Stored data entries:
****************
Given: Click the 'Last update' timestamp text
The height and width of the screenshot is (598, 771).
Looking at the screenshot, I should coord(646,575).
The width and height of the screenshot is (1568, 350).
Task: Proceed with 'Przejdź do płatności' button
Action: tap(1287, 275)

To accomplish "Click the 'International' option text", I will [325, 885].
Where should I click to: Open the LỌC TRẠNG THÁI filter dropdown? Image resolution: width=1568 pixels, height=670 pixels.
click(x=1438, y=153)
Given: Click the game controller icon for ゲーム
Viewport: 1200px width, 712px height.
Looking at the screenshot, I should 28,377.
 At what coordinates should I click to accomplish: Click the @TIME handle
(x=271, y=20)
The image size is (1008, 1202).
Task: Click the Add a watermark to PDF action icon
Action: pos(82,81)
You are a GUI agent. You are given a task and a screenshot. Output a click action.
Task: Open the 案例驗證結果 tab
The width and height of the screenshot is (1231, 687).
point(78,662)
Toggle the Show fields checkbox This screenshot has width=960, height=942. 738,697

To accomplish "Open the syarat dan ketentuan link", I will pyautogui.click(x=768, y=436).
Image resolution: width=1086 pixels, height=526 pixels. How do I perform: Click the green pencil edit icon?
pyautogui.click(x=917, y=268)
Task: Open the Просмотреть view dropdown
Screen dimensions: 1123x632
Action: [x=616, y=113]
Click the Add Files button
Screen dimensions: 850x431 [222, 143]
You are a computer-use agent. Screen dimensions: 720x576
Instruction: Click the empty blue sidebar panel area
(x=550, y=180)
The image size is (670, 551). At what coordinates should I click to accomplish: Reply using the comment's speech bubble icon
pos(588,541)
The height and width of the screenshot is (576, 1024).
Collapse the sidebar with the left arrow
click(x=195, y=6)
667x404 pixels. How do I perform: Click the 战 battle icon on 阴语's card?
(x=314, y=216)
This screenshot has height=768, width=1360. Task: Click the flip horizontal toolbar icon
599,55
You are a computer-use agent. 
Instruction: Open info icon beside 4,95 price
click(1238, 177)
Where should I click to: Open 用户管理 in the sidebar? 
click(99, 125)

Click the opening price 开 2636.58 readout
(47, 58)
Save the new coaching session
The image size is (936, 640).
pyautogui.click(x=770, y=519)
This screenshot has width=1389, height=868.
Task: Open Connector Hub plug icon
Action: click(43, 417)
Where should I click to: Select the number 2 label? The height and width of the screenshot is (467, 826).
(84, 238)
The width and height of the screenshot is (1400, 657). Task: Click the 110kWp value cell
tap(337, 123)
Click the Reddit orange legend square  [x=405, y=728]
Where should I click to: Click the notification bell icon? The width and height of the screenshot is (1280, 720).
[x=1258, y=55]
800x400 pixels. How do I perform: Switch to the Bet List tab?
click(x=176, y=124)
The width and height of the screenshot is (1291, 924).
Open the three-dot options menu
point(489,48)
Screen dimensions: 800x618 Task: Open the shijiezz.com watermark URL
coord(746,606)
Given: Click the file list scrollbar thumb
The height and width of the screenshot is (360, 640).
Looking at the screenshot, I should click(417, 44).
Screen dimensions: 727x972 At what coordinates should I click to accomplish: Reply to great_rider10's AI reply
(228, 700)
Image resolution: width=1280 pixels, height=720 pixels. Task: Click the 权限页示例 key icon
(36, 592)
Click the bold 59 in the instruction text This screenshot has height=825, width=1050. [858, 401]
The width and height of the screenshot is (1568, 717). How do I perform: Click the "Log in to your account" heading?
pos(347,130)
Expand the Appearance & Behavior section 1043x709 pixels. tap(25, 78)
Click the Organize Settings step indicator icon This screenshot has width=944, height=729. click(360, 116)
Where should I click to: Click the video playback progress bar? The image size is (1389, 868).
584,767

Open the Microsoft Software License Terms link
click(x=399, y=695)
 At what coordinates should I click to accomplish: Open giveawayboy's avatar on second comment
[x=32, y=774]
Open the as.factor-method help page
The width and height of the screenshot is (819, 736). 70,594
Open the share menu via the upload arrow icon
****************
From the records above, extract exactly and only the lines that begin at the line with "Click the opening price 开 2636.58 readout" and stop after the line with "Given: Click the file list scrollbar thumb".

→ Result for this task
Click the opening price 开 2636.58 readout
(47, 58)
Save the new coaching session
The image size is (936, 640).
pyautogui.click(x=770, y=519)
This screenshot has width=1389, height=868.
Task: Open Connector Hub plug icon
Action: click(43, 417)
Where should I click to: Select the number 2 label? The height and width of the screenshot is (467, 826).
(84, 238)
The width and height of the screenshot is (1400, 657). Task: Click the 110kWp value cell
tap(337, 123)
Click the Reddit orange legend square  [x=405, y=728]
Where should I click to: Click the notification bell icon? The width and height of the screenshot is (1280, 720).
[x=1258, y=55]
800x400 pixels. How do I perform: Switch to the Bet List tab?
click(x=176, y=124)
The width and height of the screenshot is (1291, 924).
Open the three-dot options menu
point(489,48)
Screen dimensions: 800x618 Task: Open the shijiezz.com watermark URL
coord(746,606)
Given: Click the file list scrollbar thumb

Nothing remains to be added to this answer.